**PROVIDED MATERIAL**
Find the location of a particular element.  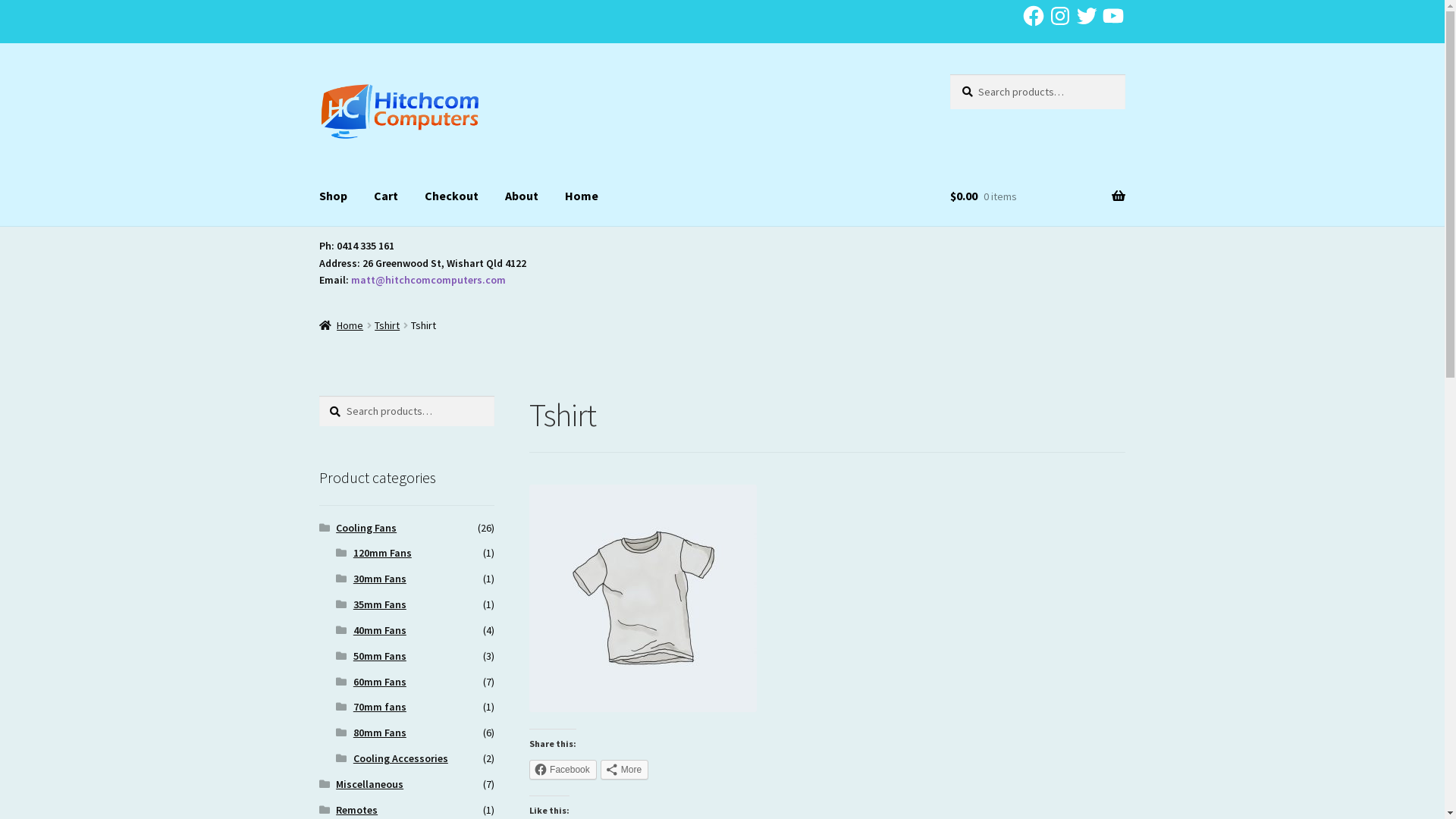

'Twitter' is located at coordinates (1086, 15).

---

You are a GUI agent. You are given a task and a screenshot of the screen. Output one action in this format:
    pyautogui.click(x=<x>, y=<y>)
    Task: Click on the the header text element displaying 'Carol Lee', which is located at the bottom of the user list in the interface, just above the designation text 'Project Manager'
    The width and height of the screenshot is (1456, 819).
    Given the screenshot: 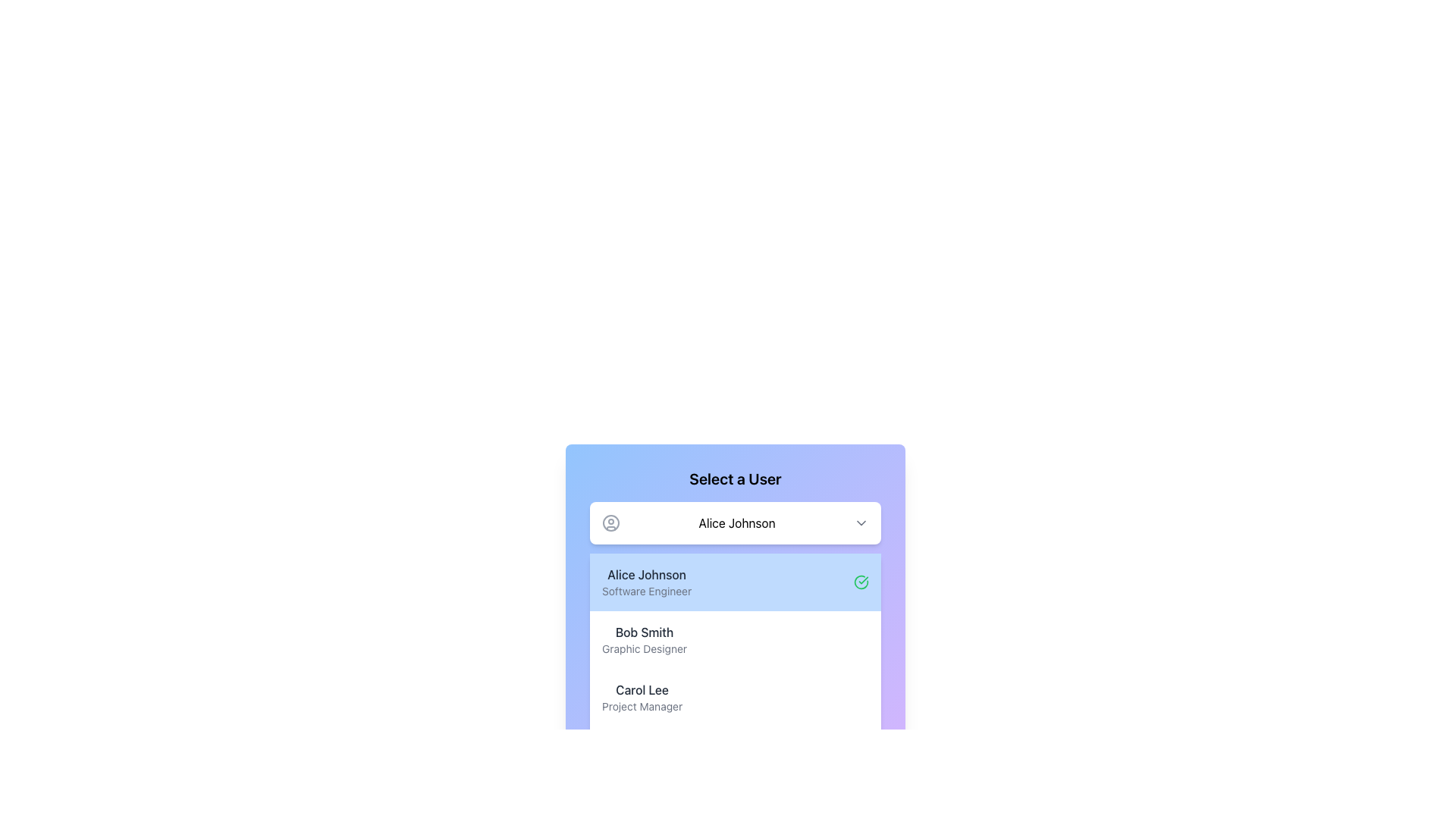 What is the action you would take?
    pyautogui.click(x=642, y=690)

**GIVEN INSTRUCTION**
Pull out every line of the items above that contains the word "located", treating uppercase and lowercase as different.

**TASK RESPONSE**
'Twitter' is located at coordinates (1086, 15).
    Task: Click on the the header text element displaying 'Carol Lee', which is located at the bottom of the user list in the interface, just above the designation text 'Project Manager'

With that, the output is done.